Trying to cover all the symbols used by all the written languages in the world, Unicode necessarily has many similarly looking characters, to the point where humans cannot tell them apart, but computers have no trouble spotting the difference. An amazing abuse of this problem is Mimic, a fun utility that replaces common symbols used in software development, such as colons and semi-colons, with similarly-looking Unicode characters. It can create chaos in code compilation tools, leaving developers confused.

The problems with similarly looking symbols go far beyond simple pranks. Fancifully called homomorphic attacks, these exploits can cause serious security issues. In April 2017, a security researcher was able to register a domain that looked very similar to apple.com and even get a SSL certificate for it, by mixing letters from different character sets. All the major browser happily displayed the SSL padlock and listed the domain as secure.

Similar to mixing visible and non-visible characters, there’s rarely any justification for allowing mixed character set names to be used in identifiers, especially domain names. Most browsers have taken steps to penalise mixed-character-set domain names by displaying them as hex unicode values, so users do not get confused so easily. If you’re displaying identifiers to users, for example in search results, consider some similar way of preventing confusion. However, that’s not a perfect solution as well. Some domain names, such as sap.com or chase.com can easily be constructed completely out of a single block in a non-latin character set.

The Unicode consortium publishes a list of easily confusable characters, which might be a nice reference to automatically check for potential scams. On the other hand, if you’re looking for a quick way to create confusion, check out Shapecatcher - a wonderful tool that lists Unicode symbols visually similar to a drawing.

3. Normalisation isn’t that normal

Normalisation is very important for identifiers, such as usernames, to help people enter values in different ways but process them consistently. One common way of normalising identifiers is to transform everything into lowercase, making sure that JamesBond is the same as jamesbond.

With so many similar characters and overlapping sets, different languages or unicode processing libraries might apply different normalisation strategies, potentially opening security risks if normalisation is done in several places. In short, don’t assume that lowercase transformations work the same in different parts of your application. Mikael Goldmann from Spotify wrote up a nice incident analysis about this issue in 2013, after one of their users discovered a way to hijack accounts. Attackers could register unicode variants of other people’s usernames (such as ᴮᴵᴳᴮᴵᴿᴰ), which would be translated to the same canonical account name (bigbird). Different layers of the application normalised the word differently, allowing people to register spoof accounts but reset the password of the target account.

4. There is no relationship between screen display length and memory size

With basic latin and most European character sets, the space of a piece of text on the screen or paper is roughly proportional to the number of symbols and roughly proportional to the memory size of the text.
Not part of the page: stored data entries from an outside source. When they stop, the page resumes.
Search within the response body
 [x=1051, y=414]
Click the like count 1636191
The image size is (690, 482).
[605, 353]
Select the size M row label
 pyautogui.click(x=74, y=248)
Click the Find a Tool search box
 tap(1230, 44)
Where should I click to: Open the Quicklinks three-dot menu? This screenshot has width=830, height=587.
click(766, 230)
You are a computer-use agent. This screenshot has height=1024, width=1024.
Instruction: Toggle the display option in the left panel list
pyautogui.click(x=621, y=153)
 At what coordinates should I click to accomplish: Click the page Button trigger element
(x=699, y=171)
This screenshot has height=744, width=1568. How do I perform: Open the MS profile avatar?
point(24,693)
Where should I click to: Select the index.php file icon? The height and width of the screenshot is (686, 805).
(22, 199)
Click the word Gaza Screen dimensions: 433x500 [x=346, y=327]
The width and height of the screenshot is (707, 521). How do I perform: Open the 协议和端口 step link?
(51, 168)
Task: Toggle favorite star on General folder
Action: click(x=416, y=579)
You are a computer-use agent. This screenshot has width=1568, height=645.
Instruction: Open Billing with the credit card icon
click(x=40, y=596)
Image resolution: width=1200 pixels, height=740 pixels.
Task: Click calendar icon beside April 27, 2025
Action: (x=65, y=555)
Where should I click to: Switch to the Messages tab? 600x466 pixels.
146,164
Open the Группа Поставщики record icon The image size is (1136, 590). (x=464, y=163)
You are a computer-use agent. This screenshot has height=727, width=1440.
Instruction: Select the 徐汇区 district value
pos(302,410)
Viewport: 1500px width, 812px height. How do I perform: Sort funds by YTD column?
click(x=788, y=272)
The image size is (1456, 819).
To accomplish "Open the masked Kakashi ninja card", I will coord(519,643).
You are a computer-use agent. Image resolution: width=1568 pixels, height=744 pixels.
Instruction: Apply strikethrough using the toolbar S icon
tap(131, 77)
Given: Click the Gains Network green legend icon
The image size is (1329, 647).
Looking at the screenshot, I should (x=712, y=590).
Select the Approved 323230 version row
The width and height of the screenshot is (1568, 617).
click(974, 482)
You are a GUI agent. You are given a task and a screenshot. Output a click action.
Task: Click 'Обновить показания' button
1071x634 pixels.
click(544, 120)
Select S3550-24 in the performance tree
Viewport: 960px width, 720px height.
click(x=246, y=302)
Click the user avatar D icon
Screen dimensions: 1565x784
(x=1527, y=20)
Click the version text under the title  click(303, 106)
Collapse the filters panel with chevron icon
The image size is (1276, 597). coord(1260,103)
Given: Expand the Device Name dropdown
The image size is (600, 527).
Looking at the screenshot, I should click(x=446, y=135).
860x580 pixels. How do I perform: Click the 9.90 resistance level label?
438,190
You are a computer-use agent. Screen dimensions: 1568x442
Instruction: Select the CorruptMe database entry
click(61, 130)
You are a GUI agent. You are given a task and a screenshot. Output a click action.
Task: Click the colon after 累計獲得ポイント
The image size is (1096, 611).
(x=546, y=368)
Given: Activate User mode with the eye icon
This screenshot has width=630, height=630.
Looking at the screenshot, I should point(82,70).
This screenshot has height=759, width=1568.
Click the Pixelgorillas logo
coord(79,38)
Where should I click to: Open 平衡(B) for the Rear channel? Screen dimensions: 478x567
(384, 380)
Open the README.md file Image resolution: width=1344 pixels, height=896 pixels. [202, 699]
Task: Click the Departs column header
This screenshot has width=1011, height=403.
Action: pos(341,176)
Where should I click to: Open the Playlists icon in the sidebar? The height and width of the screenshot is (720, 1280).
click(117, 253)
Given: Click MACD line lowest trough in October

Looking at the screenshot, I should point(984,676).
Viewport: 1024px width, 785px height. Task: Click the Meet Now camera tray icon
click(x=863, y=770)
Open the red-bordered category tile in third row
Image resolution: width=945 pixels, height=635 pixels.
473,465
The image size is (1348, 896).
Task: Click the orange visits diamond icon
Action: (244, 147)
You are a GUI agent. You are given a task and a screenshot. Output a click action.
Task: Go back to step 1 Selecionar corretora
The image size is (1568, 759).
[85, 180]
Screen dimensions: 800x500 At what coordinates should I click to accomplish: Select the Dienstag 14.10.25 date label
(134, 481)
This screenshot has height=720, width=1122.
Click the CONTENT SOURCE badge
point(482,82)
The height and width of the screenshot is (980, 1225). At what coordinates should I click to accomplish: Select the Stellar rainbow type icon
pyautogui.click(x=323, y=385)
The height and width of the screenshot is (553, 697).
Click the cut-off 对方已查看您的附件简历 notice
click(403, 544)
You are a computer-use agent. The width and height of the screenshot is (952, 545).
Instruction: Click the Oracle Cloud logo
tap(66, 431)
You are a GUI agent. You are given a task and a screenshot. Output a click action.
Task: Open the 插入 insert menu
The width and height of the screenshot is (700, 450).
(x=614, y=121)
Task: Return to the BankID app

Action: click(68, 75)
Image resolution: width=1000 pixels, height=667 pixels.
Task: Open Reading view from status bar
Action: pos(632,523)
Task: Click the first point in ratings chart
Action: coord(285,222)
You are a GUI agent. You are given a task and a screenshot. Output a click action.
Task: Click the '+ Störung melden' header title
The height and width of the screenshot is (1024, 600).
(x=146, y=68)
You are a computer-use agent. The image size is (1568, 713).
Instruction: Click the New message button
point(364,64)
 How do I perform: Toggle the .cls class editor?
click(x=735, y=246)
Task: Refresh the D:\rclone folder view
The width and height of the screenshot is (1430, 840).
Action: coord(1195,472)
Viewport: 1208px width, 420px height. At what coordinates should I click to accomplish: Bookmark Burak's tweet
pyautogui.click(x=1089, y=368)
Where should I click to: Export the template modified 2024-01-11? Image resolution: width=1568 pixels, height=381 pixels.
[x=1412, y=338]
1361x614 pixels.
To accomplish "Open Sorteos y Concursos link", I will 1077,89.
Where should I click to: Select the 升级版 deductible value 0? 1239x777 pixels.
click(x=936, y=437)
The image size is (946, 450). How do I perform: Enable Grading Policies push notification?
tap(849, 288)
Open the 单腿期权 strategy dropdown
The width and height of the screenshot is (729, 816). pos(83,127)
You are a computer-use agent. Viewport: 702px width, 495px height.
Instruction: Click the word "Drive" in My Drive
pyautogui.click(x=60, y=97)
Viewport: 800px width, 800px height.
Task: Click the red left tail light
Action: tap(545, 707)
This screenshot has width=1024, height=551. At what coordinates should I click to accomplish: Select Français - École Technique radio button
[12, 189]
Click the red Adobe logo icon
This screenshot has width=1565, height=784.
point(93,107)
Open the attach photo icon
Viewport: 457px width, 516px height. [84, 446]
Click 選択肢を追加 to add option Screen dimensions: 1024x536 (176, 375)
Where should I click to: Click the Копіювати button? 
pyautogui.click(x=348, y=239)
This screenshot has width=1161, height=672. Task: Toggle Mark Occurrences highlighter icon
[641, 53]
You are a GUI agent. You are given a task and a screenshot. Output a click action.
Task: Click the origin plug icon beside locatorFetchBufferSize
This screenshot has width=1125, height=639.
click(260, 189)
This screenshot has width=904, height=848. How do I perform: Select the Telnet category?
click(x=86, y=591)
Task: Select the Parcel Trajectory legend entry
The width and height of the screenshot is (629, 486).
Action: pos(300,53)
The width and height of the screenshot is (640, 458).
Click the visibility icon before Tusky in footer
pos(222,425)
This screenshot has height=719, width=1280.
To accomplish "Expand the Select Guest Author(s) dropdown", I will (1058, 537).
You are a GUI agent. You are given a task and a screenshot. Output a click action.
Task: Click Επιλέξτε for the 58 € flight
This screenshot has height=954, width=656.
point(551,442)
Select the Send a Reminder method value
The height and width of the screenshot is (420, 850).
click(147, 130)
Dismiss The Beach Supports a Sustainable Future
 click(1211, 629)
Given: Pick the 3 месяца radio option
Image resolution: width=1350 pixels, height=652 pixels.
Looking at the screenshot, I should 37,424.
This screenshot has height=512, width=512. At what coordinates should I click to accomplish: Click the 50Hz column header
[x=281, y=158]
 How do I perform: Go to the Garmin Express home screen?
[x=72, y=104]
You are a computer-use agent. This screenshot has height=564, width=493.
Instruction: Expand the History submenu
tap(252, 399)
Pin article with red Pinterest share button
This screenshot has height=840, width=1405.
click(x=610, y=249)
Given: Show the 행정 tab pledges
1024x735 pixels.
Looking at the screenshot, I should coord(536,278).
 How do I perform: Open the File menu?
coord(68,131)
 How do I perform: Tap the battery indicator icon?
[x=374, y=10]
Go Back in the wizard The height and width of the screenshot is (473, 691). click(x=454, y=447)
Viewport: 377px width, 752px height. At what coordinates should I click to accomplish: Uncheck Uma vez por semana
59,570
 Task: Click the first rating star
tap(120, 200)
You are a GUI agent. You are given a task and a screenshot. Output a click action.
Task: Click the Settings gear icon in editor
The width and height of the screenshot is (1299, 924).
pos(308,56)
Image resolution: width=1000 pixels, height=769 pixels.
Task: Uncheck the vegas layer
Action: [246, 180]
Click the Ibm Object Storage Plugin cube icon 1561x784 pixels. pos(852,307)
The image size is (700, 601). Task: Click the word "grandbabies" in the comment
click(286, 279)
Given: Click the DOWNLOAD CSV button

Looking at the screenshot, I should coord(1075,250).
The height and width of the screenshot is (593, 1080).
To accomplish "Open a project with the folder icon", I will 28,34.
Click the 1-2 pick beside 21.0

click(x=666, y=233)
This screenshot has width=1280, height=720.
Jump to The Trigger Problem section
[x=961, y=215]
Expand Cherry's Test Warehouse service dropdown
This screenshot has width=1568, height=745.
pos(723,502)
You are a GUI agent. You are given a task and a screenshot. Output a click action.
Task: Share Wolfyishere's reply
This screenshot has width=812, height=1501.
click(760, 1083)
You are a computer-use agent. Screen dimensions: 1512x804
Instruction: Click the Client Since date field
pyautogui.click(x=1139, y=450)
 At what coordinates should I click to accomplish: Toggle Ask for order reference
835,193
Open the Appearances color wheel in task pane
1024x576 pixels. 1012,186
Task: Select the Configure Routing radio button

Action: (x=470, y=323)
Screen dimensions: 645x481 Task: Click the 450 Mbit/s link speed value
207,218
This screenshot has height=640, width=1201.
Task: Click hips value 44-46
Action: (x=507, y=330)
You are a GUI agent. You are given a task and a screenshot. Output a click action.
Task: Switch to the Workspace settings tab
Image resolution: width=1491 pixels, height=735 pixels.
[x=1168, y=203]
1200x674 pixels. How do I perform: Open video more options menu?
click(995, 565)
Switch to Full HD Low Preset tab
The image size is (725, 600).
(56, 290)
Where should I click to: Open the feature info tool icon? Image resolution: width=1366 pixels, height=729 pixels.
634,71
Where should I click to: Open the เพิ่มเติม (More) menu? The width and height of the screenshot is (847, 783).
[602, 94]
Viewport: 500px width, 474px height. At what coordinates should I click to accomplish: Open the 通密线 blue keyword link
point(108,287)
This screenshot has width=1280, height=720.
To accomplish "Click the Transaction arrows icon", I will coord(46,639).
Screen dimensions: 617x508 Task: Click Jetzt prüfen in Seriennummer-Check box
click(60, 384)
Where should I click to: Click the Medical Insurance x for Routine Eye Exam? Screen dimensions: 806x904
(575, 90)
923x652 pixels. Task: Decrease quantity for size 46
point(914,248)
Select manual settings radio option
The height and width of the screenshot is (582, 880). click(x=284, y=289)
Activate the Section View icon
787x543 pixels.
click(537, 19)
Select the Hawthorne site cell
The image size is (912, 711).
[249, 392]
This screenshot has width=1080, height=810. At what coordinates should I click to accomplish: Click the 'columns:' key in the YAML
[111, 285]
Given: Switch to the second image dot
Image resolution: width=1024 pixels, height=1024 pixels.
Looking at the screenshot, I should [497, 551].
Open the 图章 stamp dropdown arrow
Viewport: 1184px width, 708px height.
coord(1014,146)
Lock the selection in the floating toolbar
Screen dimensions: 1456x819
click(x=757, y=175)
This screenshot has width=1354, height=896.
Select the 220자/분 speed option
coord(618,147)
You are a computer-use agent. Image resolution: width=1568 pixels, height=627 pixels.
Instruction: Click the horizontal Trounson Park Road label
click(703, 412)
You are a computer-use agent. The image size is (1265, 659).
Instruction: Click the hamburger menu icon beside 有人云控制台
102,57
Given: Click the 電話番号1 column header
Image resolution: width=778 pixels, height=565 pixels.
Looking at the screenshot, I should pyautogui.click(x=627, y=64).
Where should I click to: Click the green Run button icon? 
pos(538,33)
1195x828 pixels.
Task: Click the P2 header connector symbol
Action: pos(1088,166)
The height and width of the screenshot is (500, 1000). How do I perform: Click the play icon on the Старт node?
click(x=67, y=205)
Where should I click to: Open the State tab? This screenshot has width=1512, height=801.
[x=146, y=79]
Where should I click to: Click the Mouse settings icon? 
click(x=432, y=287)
That’s why EMs and ENs are popular units of length. With Unicode, any kind of assumptions like that become dangerous. There are lovely symbols such as Bismallah Ar-Rahman Ar-Raheem (U+FDFD), a single character longer than most English words, easily breaking out of assumed visual enclosures in web sites. This means that any kind of word-wrapping or text-break algorithms based on string character length can easily get fooled. Most terminal programs expect fixed-width fonts, so show it in one of those, and you’ll see the closing quote marks completely in the wrong place.

A nice abuse of this is the zalgo text generator, that adds surrounding rubbish around a piece of text, making stuff take up much more space vertically.

Of course, the whole issue of invisible code points makes the relationship of memory size to screen length irrelevant, so things that fit nicely into an input field might be long enough to blow up a database field. Filtering non-visual characters to prevent problems is not enough, as there are plenty of other examples that do not take up their own space.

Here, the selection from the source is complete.